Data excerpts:
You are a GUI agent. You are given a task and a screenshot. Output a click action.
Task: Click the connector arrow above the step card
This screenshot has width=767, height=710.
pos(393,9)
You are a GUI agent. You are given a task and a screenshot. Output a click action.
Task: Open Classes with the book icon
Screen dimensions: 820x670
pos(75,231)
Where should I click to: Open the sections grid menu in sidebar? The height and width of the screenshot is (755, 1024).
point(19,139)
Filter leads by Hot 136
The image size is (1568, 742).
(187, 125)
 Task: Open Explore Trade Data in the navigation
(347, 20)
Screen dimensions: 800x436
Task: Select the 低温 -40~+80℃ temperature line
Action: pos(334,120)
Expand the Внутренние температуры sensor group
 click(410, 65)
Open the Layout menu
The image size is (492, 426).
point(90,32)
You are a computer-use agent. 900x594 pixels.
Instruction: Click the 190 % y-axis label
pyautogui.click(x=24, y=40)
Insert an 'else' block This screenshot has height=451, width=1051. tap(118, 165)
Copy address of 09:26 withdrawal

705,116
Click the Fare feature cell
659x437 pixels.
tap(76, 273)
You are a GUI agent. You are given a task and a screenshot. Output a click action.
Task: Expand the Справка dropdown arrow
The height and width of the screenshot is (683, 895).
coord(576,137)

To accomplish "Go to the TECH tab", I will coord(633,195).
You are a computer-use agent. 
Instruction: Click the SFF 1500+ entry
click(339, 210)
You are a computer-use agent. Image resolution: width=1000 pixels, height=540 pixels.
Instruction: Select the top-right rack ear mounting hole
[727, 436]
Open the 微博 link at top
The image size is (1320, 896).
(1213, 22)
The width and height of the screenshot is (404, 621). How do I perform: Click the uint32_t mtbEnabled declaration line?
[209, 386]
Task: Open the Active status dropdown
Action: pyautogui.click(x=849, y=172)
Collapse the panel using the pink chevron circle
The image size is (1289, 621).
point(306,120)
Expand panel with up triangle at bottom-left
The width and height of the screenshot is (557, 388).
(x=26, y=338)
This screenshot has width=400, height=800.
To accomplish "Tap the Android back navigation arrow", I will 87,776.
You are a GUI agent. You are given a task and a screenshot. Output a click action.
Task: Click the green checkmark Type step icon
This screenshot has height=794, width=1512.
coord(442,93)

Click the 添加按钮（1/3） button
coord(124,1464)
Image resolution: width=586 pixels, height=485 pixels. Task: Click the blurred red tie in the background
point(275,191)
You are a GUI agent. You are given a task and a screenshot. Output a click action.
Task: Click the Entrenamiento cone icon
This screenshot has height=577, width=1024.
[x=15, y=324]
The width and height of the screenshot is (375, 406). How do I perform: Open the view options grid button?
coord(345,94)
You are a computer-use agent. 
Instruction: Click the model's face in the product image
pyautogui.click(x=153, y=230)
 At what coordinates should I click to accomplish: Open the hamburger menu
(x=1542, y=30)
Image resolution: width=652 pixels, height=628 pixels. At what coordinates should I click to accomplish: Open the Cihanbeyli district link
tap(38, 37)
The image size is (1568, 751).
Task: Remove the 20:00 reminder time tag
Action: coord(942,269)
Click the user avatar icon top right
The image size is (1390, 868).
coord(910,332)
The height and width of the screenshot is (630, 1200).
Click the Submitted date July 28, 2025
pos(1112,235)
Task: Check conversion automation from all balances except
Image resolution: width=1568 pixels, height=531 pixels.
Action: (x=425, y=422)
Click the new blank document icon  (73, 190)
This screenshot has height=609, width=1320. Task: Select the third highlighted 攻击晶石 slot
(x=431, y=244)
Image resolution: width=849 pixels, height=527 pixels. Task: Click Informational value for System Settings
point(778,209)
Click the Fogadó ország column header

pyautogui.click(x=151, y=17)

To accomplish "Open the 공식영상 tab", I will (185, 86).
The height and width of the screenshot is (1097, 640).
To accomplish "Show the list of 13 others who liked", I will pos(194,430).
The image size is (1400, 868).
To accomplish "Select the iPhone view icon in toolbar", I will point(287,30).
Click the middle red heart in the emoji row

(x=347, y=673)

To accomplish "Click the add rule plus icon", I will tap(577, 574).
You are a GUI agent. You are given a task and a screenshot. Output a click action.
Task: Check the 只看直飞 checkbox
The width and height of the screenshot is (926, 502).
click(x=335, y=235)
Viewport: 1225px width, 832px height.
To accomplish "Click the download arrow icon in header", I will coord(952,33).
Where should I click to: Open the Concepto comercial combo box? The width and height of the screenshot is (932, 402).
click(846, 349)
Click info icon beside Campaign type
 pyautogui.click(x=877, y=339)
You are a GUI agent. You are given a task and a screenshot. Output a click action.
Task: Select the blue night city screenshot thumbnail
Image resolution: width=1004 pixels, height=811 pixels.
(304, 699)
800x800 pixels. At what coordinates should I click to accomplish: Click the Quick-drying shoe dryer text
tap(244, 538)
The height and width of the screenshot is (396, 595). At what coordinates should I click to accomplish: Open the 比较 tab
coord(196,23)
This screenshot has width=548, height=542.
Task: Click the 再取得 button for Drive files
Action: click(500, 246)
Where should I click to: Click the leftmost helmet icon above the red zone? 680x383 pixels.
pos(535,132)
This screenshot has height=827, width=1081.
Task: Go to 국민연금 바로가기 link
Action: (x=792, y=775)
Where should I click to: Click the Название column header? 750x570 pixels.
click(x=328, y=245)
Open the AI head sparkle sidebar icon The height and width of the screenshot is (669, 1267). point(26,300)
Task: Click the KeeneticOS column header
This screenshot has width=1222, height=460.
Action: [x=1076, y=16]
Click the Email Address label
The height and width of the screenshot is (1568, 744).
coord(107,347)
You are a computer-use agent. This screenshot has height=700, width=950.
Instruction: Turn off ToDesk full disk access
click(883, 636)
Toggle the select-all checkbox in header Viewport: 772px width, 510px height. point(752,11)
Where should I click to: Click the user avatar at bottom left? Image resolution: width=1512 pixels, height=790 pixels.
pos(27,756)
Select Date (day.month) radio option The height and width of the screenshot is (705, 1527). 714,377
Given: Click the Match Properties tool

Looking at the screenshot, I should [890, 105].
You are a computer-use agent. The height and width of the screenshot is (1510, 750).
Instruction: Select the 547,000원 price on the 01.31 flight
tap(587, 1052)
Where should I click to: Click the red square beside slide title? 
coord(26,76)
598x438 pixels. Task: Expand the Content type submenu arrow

**DIRECTIONS**
Return every entry exactly as given.

**REPLY TO THE TASK**
You are a GUI agent. You are given a task and a screenshot. Output a click action.
Task: Click the connector arrow above the step card
This screenshot has width=767, height=710.
pos(393,9)
You are a GUI agent. You are given a task and a screenshot. Output a click action.
Task: Open Classes with the book icon
Screen dimensions: 820x670
pos(75,231)
Where should I click to: Open the sections grid menu in sidebar? The height and width of the screenshot is (755, 1024).
point(19,139)
Filter leads by Hot 136
The image size is (1568, 742).
(187, 125)
 Task: Open Explore Trade Data in the navigation
(347, 20)
Screen dimensions: 800x436
Task: Select the 低温 -40~+80℃ temperature line
Action: pos(334,120)
Expand the Внутренние температуры sensor group
 click(410, 65)
Open the Layout menu
The image size is (492, 426).
point(90,32)
You are a computer-use agent. 900x594 pixels.
Instruction: Click the 190 % y-axis label
pyautogui.click(x=24, y=40)
Insert an 'else' block This screenshot has height=451, width=1051. tap(118, 165)
Copy address of 09:26 withdrawal

705,116
Click the Fare feature cell
659x437 pixels.
tap(76, 273)
You are a GUI agent. You are given a task and a screenshot. Output a click action.
Task: Expand the Справка dropdown arrow
The height and width of the screenshot is (683, 895).
coord(576,137)

To accomplish "Go to the TECH tab", I will coord(633,195).
You are a computer-use agent. 
Instruction: Click the SFF 1500+ entry
click(339, 210)
You are a computer-use agent. Image resolution: width=1000 pixels, height=540 pixels.
Instruction: Select the top-right rack ear mounting hole
[727, 436]
Open the 微博 link at top
The image size is (1320, 896).
(1213, 22)
The width and height of the screenshot is (404, 621). How do I perform: Click the uint32_t mtbEnabled declaration line?
[209, 386]
Task: Open the Active status dropdown
Action: pyautogui.click(x=849, y=172)
Collapse the panel using the pink chevron circle
The image size is (1289, 621).
point(306,120)
Expand panel with up triangle at bottom-left
The width and height of the screenshot is (557, 388).
(x=26, y=338)
This screenshot has width=400, height=800.
To accomplish "Tap the Android back navigation arrow", I will 87,776.
You are a GUI agent. You are given a task and a screenshot. Output a click action.
Task: Click the green checkmark Type step icon
This screenshot has height=794, width=1512.
coord(442,93)

Click the 添加按钮（1/3） button
coord(124,1464)
Image resolution: width=586 pixels, height=485 pixels. Task: Click the blurred red tie in the background
point(275,191)
You are a GUI agent. You are given a task and a screenshot. Output a click action.
Task: Click the Entrenamiento cone icon
This screenshot has height=577, width=1024.
[x=15, y=324]
The width and height of the screenshot is (375, 406). How do I perform: Open the view options grid button?
coord(345,94)
You are a computer-use agent. 
Instruction: Click the model's face in the product image
pyautogui.click(x=153, y=230)
 At what coordinates should I click to accomplish: Open the hamburger menu
(x=1542, y=30)
Image resolution: width=652 pixels, height=628 pixels. At what coordinates should I click to accomplish: Open the Cihanbeyli district link
tap(38, 37)
The image size is (1568, 751).
Task: Remove the 20:00 reminder time tag
Action: coord(942,269)
Click the user avatar icon top right
The image size is (1390, 868).
coord(910,332)
The height and width of the screenshot is (630, 1200).
Click the Submitted date July 28, 2025
pos(1112,235)
Task: Check conversion automation from all balances except
Image resolution: width=1568 pixels, height=531 pixels.
Action: (x=425, y=422)
Click the new blank document icon  (73, 190)
This screenshot has height=609, width=1320. Task: Select the third highlighted 攻击晶石 slot
(x=431, y=244)
Image resolution: width=849 pixels, height=527 pixels. Task: Click Informational value for System Settings
point(778,209)
Click the Fogadó ország column header

pyautogui.click(x=151, y=17)

To accomplish "Open the 공식영상 tab", I will (185, 86).
The height and width of the screenshot is (1097, 640).
To accomplish "Show the list of 13 others who liked", I will pos(194,430).
The image size is (1400, 868).
To accomplish "Select the iPhone view icon in toolbar", I will point(287,30).
Click the middle red heart in the emoji row

(x=347, y=673)

To accomplish "Click the add rule plus icon", I will tap(577, 574).
You are a GUI agent. You are given a task and a screenshot. Output a click action.
Task: Check the 只看直飞 checkbox
The width and height of the screenshot is (926, 502).
click(x=335, y=235)
Viewport: 1225px width, 832px height.
To accomplish "Click the download arrow icon in header", I will coord(952,33).
Where should I click to: Open the Concepto comercial combo box? The width and height of the screenshot is (932, 402).
click(846, 349)
Click info icon beside Campaign type
 pyautogui.click(x=877, y=339)
You are a GUI agent. You are given a task and a screenshot. Output a click action.
Task: Select the blue night city screenshot thumbnail
Image resolution: width=1004 pixels, height=811 pixels.
(304, 699)
800x800 pixels. At what coordinates should I click to accomplish: Click the Quick-drying shoe dryer text
tap(244, 538)
The height and width of the screenshot is (396, 595). At what coordinates should I click to accomplish: Open the 比较 tab
coord(196,23)
This screenshot has width=548, height=542.
Task: Click the 再取得 button for Drive files
Action: click(500, 246)
Where should I click to: Click the leftmost helmet icon above the red zone? 680x383 pixels.
pos(535,132)
This screenshot has height=827, width=1081.
Task: Go to 국민연금 바로가기 link
Action: (x=792, y=775)
Where should I click to: Click the Название column header? 750x570 pixels.
click(x=328, y=245)
Open the AI head sparkle sidebar icon The height and width of the screenshot is (669, 1267). point(26,300)
Task: Click the KeeneticOS column header
This screenshot has width=1222, height=460.
Action: [x=1076, y=16]
Click the Email Address label
The height and width of the screenshot is (1568, 744).
coord(107,347)
You are a computer-use agent. This screenshot has height=700, width=950.
Instruction: Turn off ToDesk full disk access
click(883, 636)
Toggle the select-all checkbox in header Viewport: 772px width, 510px height. point(752,11)
Where should I click to: Click the user avatar at bottom left? Image resolution: width=1512 pixels, height=790 pixels.
pos(27,756)
Select Date (day.month) radio option The height and width of the screenshot is (705, 1527). 714,377
Given: Click the Match Properties tool

Looking at the screenshot, I should [890, 105].
You are a computer-use agent. The height and width of the screenshot is (1510, 750).
Instruction: Select the 547,000원 price on the 01.31 flight
tap(587, 1052)
Where should I click to: Click the red square beside slide title? 
coord(26,76)
598x438 pixels. Task: Expand the Content type submenu arrow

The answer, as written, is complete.